* [Work required] Continue the passage on how the 17 October 1961 massacre of Algerians in Paris has been commemorated, picking up after its final sentence.

* [Passage provided]
Detained and deported, or beaten and drowned in the Seine, this massacre brought the realities of colonial warfare to French soil. In an extraordinary act of courage, on the 20 October, Algerian women and children took to the streets to protest the violence and resist the continuing oppression of the Parisian police. However, the massacre was almost instantly covered up by French officials and press (while not all journalists accepted this silence). Although in 2012, President François Hollande did officially recognise the massacre, for several decades it remained ‘a marginal memory in France, since it does not fit in with any of the various dominant memories within society’ (House and MacMaster 2006: 191). Despite this, there have been several efforts from organisations and communities to actively commemorate the massacre in Paris, the largest of its kind in France since the Second World War.
For example, on the 40th anniversary of the massacre, a commemorative plaque was inaugurated on the Quai du Marché Neuf next to the Pont Saint Michel where the police violence took place and, it is suggested, numerous individuals were thrown into the Seine to drown or hide evidence. The plaque reads:
A LA MEMOIRE
DES NOMBREUX ALGERIENS
TUES LORS DE LA SANGLANTE
REPRESSION
DE LA MANIFESTATION PACIFIQUE
DU 17 OCTOBRE 1961
In 2013, the municipality of Aubervilliers and representatives from the Algerian consulate inaugurated a plaque at the foot of the Passerelle de la fraternité in Aubervilliers, also commemorating Algerian victims of the massacre. In 2015, the adjacent square to this bridge was named ‘La place du 17 Octobre 1961’.

* [Supplied entries]
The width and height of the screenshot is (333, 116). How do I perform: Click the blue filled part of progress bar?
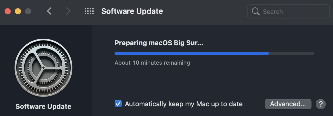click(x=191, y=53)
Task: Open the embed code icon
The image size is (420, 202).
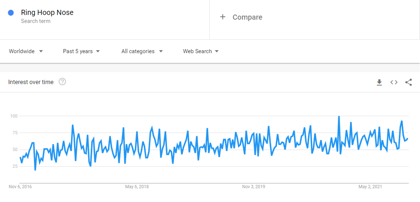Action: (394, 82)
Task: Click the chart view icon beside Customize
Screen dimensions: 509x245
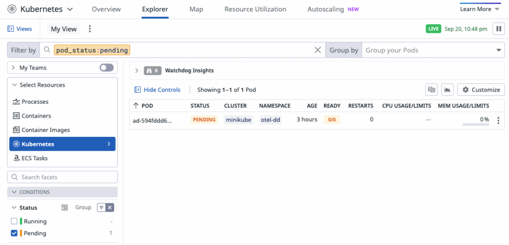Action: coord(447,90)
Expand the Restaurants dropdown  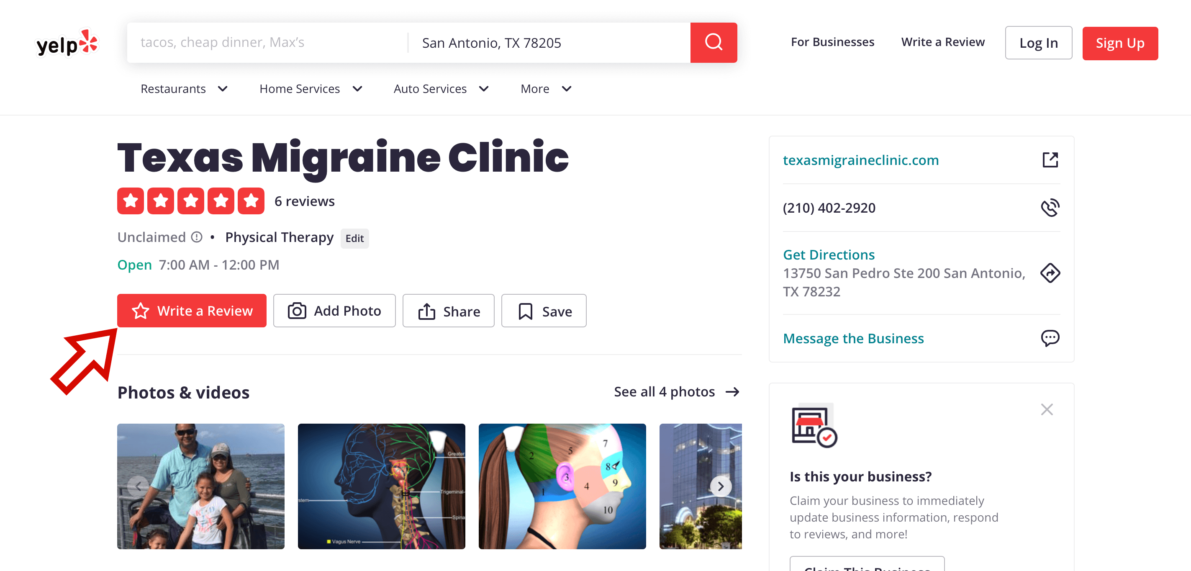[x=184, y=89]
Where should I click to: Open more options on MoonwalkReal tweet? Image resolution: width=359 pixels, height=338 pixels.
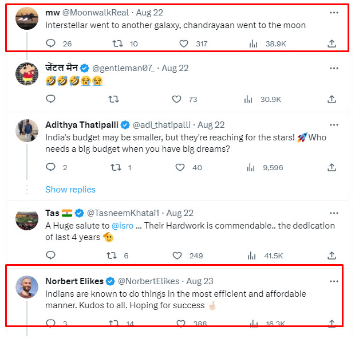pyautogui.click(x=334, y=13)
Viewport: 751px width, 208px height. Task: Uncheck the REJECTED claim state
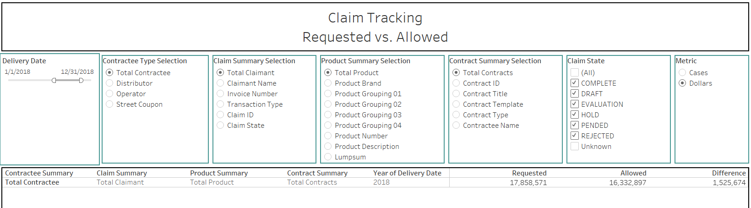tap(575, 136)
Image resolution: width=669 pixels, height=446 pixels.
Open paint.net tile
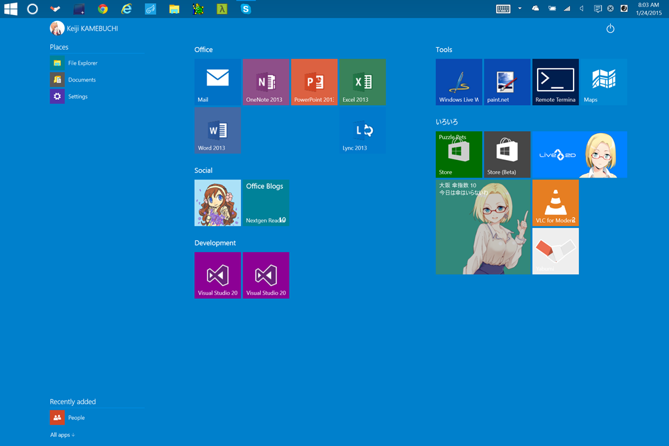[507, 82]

* [In response]
On October 17, 2014, the Soundlandscapes project visited another square named in memory of the massacre, the Place des Victimes du 17-Octobre-1961 in Saint-Denis. Here, they recorded the sounds of the market in this square, as a lasting audio archive of the everyday life of this commemorative space:
As these few examples show, a tradition has emerged in the last few years of staging commemorative ceremonies on bridges in Paris, where mourners throw flowers into the waters below – associated as it is with the dramatic drownings of Algerian protestors. Initiated by the Collectif 17 Octobre 1961 Banlieue Nord/Ouest, ‘les ponts de la mémoire’ tradition has also spread beyond Paris. In 2017, a remembrance ceremony took place on the Pont du Corbeau in Strasbourg, and this year on Pont de Bezons, just outside of Paris in Colombes.
To mark the 57th anniversary of the massacre in 2018, street artists Joachim Romain and Eric Vinson were commissioned to paint a mural commemorating the massacre and other historical figures along the banks of Canal Saint-Denis in Aubervilliers.